> **EXERCISE**
Word for word, set down the lines from the one that holds "Open the GNOME volume icon" through the final line of the listing below, and exclude every picture.

> **INPUT**
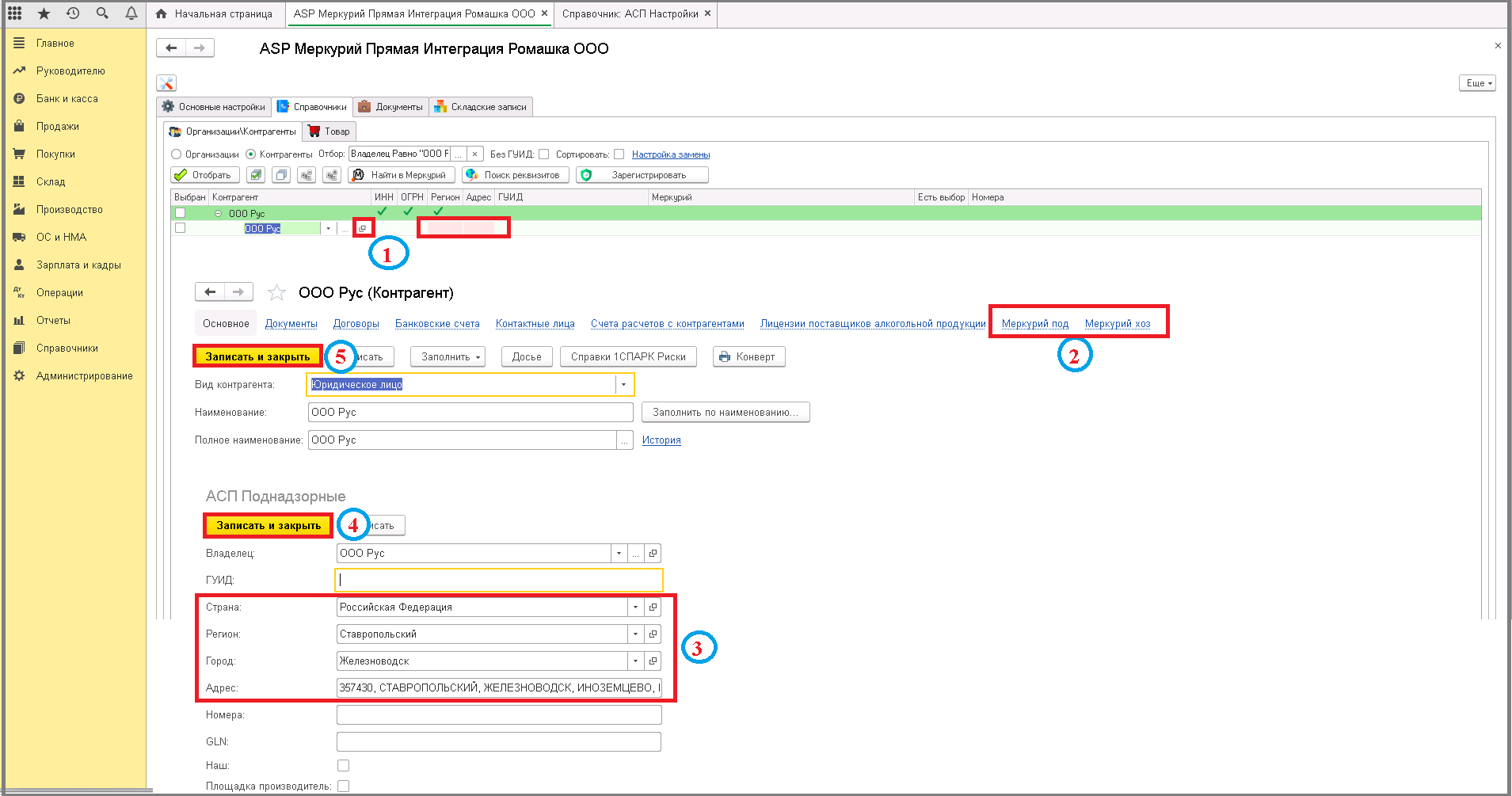Open the Товар tab
The image size is (1512, 796).
click(329, 131)
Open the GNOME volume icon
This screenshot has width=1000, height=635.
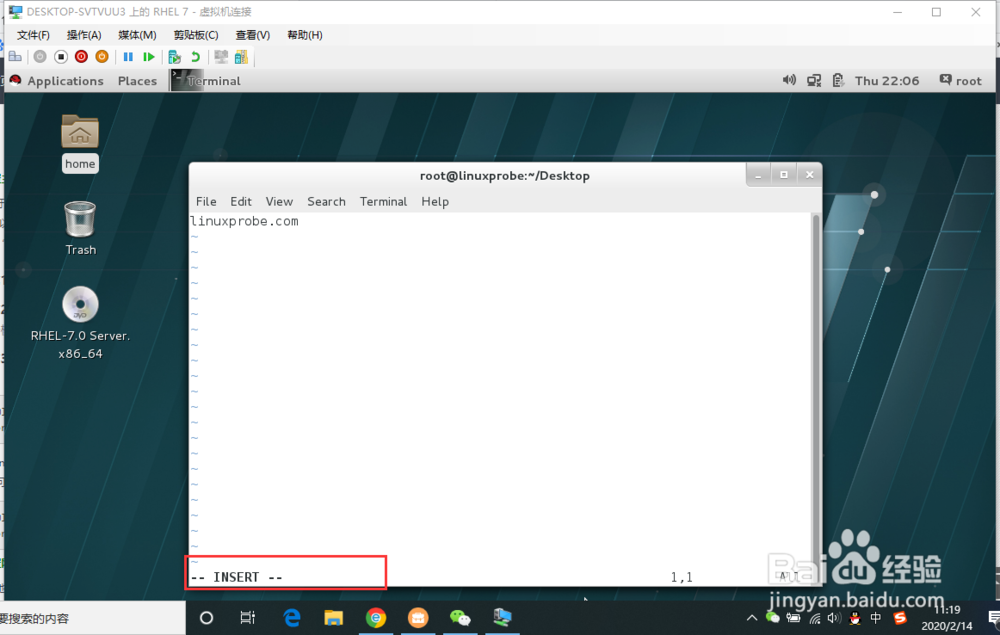click(789, 80)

> **RESPONSE FOR THIS EXERCISE**
Open the GNOME volume icon
This screenshot has width=1000, height=635.
click(789, 80)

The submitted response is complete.